Dress Code: Dress codes in the cafes run the gauntlet from the latest jeans to black cloaks and red chechia hats...wear what you like! Although Tunisian women would not enter places like Cafe Pacha, a foreign woman would probably be accepted, as long as she dressed fairly modestly...i.e. no beach wear.
Louages leave from Bab Saadoun in Tunis (just past Bab Sawika in Halfaouine) for Bizerte, costing around 3TD for the 1 hour 30 minue trip. On the way, look out for views of Lac Bizerte and Menzel Jemil, a town which has a few colonial buildings by the roadside. The louage will drop you some distance from town, the wrong side of the Qantara, so the best option is to take a taxi...a trip into the town centre costs around a dinar, more if you want to go to the Corniche area.

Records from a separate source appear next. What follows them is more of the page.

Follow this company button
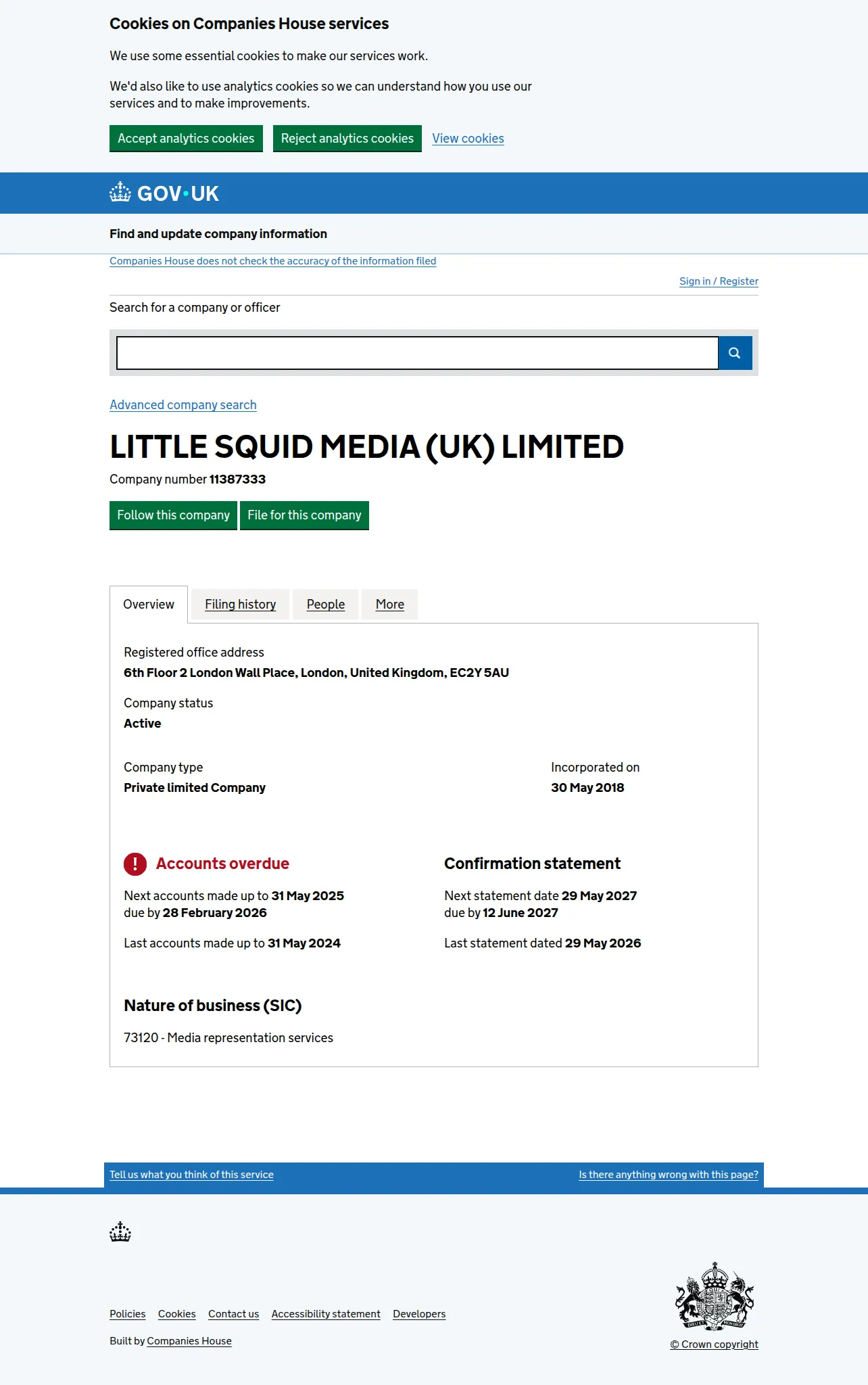 tap(173, 515)
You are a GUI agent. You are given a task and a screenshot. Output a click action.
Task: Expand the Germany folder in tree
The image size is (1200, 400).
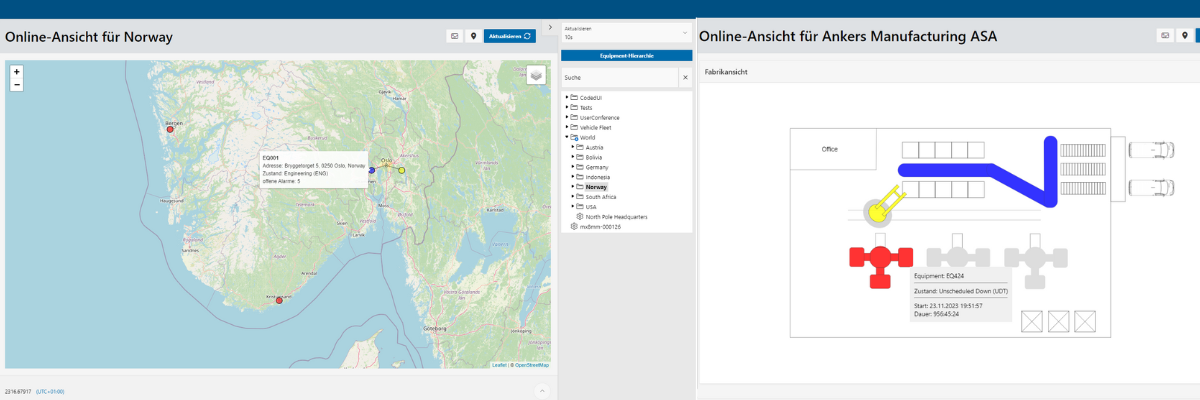pyautogui.click(x=573, y=167)
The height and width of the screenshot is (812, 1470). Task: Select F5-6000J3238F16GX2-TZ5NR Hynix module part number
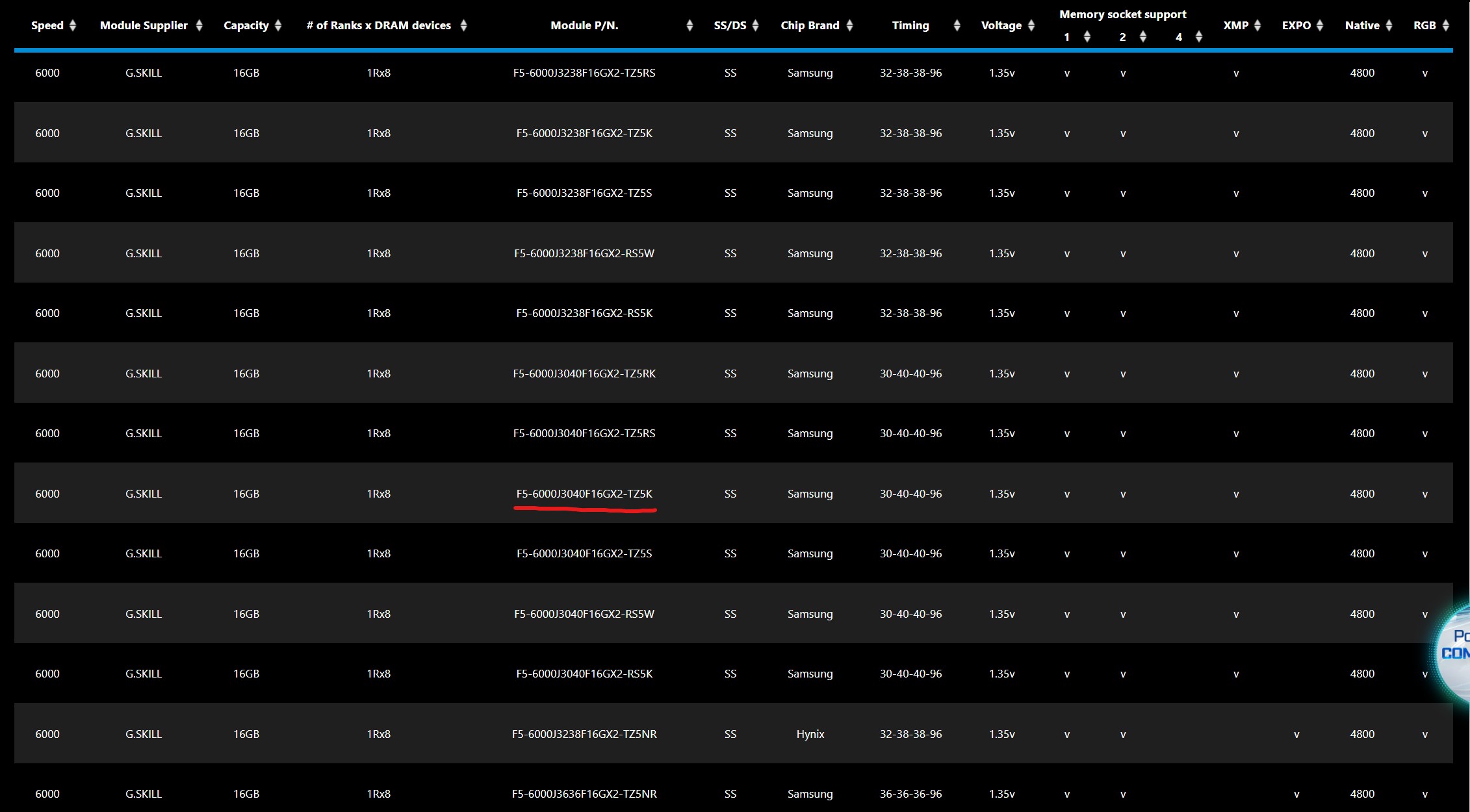[584, 734]
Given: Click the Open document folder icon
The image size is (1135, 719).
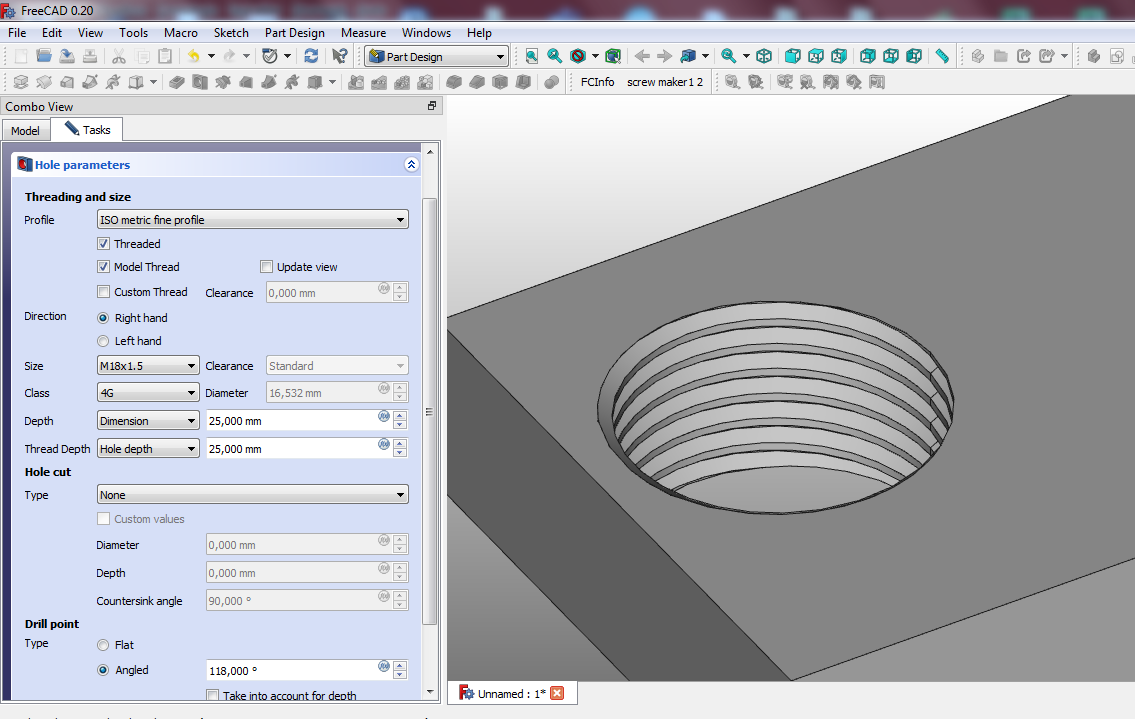Looking at the screenshot, I should point(44,57).
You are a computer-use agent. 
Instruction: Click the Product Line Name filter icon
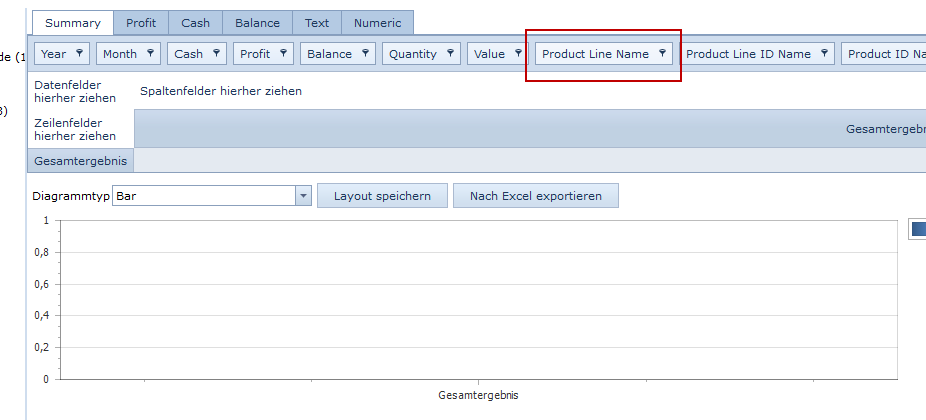662,54
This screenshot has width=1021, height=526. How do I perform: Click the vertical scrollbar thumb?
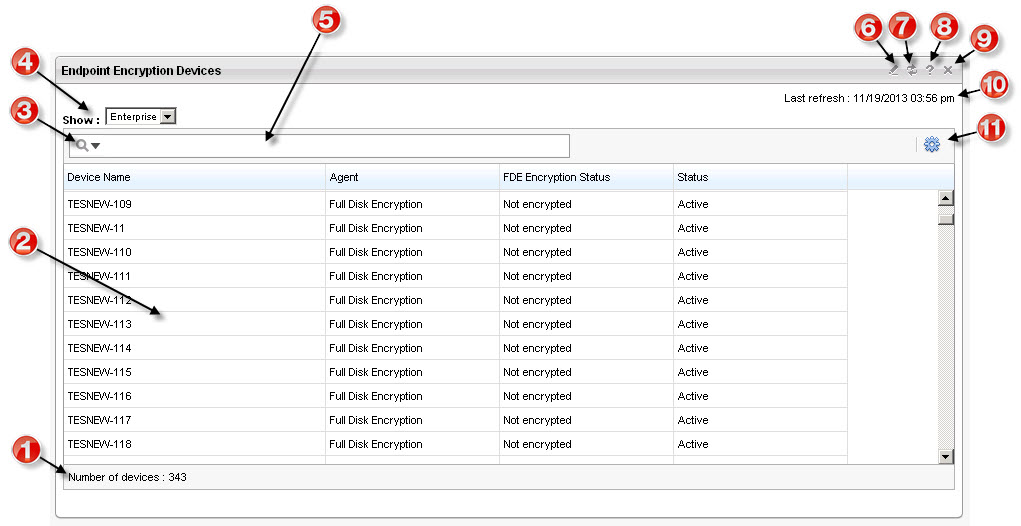[x=945, y=219]
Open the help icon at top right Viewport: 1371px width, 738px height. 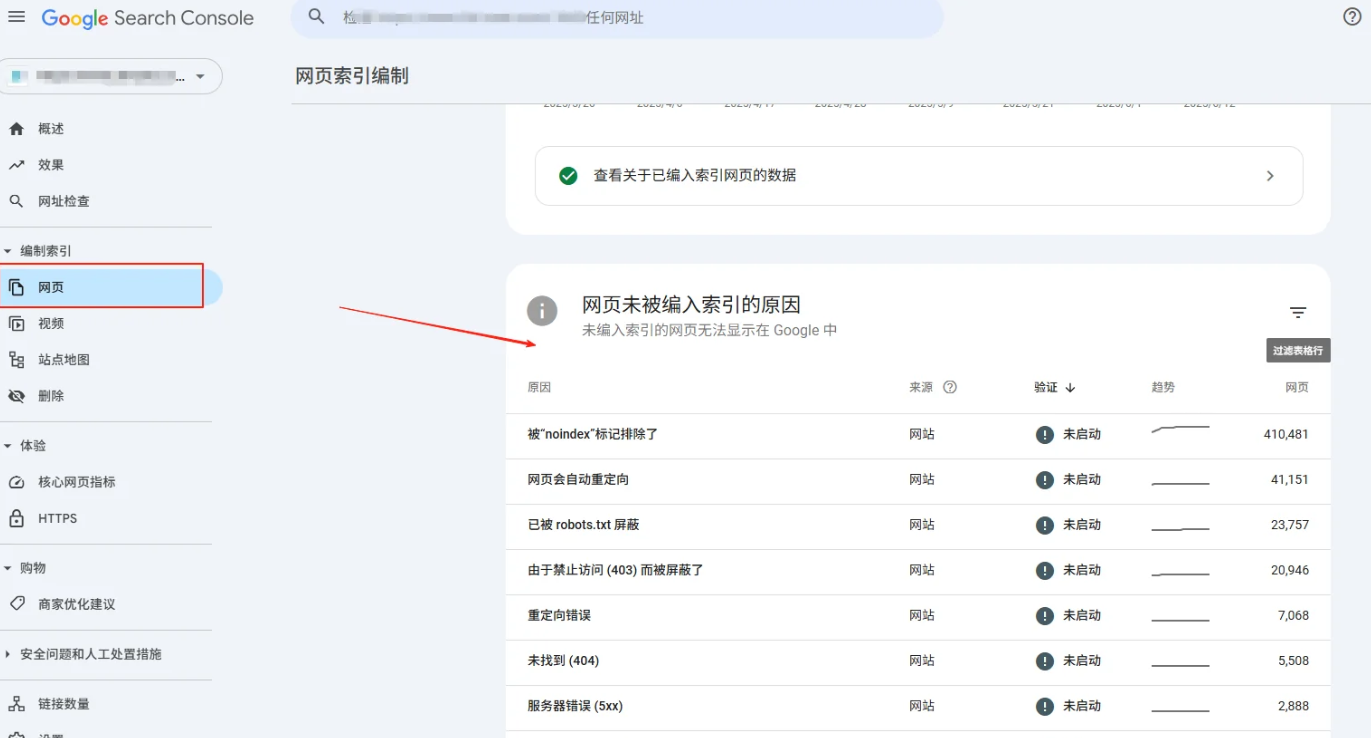pyautogui.click(x=1352, y=17)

Leaving Bizerte for towns south and east, you have to make your way to another louage station, outside the train station beyond Bizerte's port. I saw a louage heading for Tabarka, and it was a toss-up between Jendouba and Beja for me, depending which one filled up first...thet's how I ended up in Beja! The road out passes Lac Bizerte and also the more impressive Lac ichkeul, which is a national park, fairly difficult to visit without your own transport. To Beja, a two hour trip, the driver asks for 5TD.
This was an unexpected find for me, as I thought i'd seen all of Bizerte. But on my last evening, I took a walk behind the kasbah and came across a couple of old streets beside a cemetery. Above this was a Spanish fort, containing a modern outdoor theatre and far too many barking dogs for my liking. Apparently this used to be the Andalusian quarter of town, and dates from the arrival of Muslim and Jewish refugees from Andalusia in 1609.
You can follow the remains of the fortress walls up and over the hill, but they don't take you anywhere exciting...just the town prison and the youth hostel, easily confused. On the way back, you can enter the medina and try to navigate a path back to the old port...not easy, especially when you consider how small the medina is.